January 21, 2026 at 9:28 a.m.
A SAINT IN SCOTIA
The St. Carlo Acutis Chapel, which houses a first-class relic of the first “Millennial saint,” is now open at St. Joseph’s Church in Scotia.
St. Carlo Acutis died in 2006 from leukemia and was a devout Catholic and skilled computer programmer who married his two passions to build a website dedicated to documenting and promoting Eucharistic miracles. He was beatified along with Saint Pier Giorgio Frassati on Sept. 7, 2025.
Father Thomas Konopka, pastor at St. Joseph’s and director of the diocesan Consultation Center, had developed a devotion to then-Blessed Carlo after he first came across him on YouTube some years ago. This devotion continued to grow when he was pastor at St. Mary’s in Clinton Heights and then later at the Church of the Immaculate Conception in Glenville, St. Joseph’s in Scotia and Our Lady of Grace in Ballston Spa. In February 2024, the Vatican International Exhibit of Eucharistic Miracles, which featured much of St. Carlo’s work as well as a first-class relic, came to Immaculate Conception. And last year, Father Konopka was given a first-class relic of St. Carlo and the idea of the veneration chapel was born.

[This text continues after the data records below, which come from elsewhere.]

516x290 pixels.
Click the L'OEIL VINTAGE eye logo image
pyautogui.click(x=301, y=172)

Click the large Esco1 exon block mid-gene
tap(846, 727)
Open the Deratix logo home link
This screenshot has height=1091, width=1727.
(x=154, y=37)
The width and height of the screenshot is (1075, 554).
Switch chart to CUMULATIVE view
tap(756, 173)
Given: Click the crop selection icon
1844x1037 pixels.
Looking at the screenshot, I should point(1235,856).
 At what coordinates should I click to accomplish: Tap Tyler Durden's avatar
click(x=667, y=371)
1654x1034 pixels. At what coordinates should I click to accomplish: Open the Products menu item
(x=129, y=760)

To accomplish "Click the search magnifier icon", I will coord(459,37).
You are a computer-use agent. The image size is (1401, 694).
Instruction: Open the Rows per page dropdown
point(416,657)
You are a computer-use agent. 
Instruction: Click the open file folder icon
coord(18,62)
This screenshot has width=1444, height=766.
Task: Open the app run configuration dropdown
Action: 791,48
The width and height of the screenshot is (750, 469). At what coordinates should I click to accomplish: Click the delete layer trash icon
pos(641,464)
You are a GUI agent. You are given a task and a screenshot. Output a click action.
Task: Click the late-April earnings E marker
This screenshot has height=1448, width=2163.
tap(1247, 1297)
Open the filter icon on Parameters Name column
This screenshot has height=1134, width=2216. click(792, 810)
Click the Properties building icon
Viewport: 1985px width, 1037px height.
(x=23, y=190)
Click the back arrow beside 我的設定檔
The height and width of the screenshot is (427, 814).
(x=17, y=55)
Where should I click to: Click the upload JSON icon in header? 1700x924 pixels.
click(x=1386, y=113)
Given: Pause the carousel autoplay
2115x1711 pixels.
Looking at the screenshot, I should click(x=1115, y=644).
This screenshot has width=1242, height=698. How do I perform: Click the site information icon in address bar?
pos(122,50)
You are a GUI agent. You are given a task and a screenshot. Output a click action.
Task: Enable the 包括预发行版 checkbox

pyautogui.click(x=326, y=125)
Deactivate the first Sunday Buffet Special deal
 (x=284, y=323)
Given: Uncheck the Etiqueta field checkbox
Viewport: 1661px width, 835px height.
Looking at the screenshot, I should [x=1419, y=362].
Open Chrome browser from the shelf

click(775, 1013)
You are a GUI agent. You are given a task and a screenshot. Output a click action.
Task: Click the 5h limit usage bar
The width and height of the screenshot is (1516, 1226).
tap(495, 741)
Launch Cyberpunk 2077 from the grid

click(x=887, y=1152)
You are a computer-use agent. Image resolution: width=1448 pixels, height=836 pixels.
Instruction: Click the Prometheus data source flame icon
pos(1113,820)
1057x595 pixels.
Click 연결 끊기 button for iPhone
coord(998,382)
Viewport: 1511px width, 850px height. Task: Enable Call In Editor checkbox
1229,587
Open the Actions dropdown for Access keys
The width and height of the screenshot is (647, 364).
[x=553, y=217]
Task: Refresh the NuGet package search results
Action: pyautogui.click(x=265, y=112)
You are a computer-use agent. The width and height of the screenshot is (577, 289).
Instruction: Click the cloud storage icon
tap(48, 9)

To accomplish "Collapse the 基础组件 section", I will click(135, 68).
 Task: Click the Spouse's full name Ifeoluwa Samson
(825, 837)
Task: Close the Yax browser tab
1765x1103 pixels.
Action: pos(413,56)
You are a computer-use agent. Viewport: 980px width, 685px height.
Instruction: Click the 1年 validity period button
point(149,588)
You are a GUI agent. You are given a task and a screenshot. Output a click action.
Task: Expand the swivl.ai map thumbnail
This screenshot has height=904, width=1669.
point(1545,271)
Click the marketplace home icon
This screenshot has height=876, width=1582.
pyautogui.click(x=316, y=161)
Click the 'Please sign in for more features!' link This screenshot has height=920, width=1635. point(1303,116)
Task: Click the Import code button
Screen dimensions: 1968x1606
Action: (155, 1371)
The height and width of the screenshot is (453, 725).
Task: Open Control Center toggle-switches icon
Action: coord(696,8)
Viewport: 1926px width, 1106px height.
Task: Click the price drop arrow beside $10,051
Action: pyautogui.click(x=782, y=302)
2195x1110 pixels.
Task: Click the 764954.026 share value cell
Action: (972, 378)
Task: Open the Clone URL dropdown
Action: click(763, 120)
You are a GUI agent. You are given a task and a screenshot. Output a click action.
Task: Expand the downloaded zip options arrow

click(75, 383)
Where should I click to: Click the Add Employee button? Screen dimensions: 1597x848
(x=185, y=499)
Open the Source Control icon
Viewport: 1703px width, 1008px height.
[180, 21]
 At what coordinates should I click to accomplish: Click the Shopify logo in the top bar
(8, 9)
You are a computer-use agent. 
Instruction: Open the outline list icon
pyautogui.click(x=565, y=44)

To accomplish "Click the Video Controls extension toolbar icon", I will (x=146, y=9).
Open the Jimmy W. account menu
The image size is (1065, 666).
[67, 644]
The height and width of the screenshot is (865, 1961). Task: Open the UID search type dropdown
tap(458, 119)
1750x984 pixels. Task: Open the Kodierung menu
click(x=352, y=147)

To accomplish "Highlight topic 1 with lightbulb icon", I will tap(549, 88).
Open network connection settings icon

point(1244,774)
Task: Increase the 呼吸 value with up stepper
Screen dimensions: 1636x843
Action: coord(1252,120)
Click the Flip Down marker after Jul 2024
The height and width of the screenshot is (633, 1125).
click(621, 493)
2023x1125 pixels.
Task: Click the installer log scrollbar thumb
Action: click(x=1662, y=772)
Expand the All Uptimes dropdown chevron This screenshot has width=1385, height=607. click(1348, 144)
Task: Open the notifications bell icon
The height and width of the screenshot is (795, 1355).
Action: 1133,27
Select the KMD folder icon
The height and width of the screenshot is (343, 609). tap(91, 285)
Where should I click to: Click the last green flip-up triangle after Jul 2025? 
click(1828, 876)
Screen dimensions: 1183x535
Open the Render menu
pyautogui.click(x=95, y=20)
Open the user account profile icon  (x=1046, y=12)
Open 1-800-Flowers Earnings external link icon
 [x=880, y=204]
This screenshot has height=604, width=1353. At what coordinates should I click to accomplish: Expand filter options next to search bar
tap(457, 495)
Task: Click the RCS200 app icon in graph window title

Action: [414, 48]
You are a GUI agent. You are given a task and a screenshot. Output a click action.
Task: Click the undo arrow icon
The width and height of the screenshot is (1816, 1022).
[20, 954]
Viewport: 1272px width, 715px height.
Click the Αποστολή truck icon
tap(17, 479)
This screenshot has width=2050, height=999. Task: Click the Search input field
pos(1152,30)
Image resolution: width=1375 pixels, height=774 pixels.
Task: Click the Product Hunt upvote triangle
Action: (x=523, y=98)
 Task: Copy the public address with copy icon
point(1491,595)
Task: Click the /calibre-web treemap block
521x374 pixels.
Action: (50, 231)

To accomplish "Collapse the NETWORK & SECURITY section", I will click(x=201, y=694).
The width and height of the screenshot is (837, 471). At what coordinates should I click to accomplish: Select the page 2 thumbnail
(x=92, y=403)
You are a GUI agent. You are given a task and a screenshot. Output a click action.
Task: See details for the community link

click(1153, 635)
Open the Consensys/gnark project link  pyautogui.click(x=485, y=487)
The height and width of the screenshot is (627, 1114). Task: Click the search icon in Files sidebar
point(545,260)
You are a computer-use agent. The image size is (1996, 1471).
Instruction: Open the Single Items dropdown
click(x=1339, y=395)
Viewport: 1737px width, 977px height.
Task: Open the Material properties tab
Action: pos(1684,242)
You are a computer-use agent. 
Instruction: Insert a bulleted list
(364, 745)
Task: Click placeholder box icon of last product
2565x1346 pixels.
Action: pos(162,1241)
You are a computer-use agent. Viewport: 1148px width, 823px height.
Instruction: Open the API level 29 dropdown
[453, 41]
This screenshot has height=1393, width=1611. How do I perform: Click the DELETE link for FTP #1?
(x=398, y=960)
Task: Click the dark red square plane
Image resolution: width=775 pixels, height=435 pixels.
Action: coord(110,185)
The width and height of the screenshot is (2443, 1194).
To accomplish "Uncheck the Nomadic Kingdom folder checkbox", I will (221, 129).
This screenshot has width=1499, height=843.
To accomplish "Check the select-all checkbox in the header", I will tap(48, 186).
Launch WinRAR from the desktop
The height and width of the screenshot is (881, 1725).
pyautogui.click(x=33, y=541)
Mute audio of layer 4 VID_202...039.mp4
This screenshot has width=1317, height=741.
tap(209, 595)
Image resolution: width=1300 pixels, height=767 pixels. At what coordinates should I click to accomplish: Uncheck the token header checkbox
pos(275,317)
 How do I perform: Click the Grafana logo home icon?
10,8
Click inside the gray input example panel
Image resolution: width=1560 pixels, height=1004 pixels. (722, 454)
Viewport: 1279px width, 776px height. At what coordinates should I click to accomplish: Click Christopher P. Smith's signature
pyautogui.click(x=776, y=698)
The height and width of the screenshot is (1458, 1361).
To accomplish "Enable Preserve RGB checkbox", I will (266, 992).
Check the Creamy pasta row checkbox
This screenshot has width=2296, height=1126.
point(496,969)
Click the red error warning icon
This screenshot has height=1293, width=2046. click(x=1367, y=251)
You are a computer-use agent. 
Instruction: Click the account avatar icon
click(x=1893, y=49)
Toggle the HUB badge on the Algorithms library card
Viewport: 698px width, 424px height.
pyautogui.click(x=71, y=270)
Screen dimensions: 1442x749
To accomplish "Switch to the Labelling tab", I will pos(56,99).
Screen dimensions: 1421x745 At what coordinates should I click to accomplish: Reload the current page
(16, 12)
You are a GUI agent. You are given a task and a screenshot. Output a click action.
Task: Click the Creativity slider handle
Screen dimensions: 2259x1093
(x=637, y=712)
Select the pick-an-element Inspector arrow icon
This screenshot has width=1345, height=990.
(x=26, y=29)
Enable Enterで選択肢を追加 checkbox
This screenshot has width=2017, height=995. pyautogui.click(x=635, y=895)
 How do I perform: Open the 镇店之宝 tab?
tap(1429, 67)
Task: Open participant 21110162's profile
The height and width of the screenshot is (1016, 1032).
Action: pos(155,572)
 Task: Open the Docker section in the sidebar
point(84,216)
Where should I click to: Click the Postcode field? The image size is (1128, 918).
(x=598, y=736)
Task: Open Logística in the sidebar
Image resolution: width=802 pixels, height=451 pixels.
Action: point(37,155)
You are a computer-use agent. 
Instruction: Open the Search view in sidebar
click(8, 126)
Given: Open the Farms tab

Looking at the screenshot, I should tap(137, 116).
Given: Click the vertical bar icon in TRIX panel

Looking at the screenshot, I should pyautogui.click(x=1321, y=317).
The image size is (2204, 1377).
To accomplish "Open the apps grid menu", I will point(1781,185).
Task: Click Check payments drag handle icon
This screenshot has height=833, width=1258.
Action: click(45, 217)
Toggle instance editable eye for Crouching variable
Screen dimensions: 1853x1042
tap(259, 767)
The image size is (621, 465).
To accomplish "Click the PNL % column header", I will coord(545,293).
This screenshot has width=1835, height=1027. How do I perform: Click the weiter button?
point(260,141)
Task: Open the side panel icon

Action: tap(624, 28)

The relic, which is kept in a locked and lighted cabinet, is housed in a chapel behind the tabernacle at St. Joseph’s. There is a photo of St. Carlo in the chapel as well as a locked, pass-through door which at one time gave access to the consecrated hosts. Father Konopka thought that was fitting since St. Carlo had such an affinity for the Eucharist.
For anyone wishing to venerate the relic, the church office is open every day from 10 a.m.-1:30 p.m. There is a 6 p.m. Mass on Monday, a 4 p.m. Vigil Mass on Saturday and Adoration from 10 a.m.-12:30 p.m. on Sunday. If faith-formation groups would like to come, you can contact Father Konopka at (518) 346-2316.
“My hope is to make it a place where the people from the Diocese can come … and pray to Carlo and spend time with the Lord and the Blessed Sacrament,” Father Konopka said in an Evangelist story last year, “because you can see the tabernacle and let it become a place of prayer.”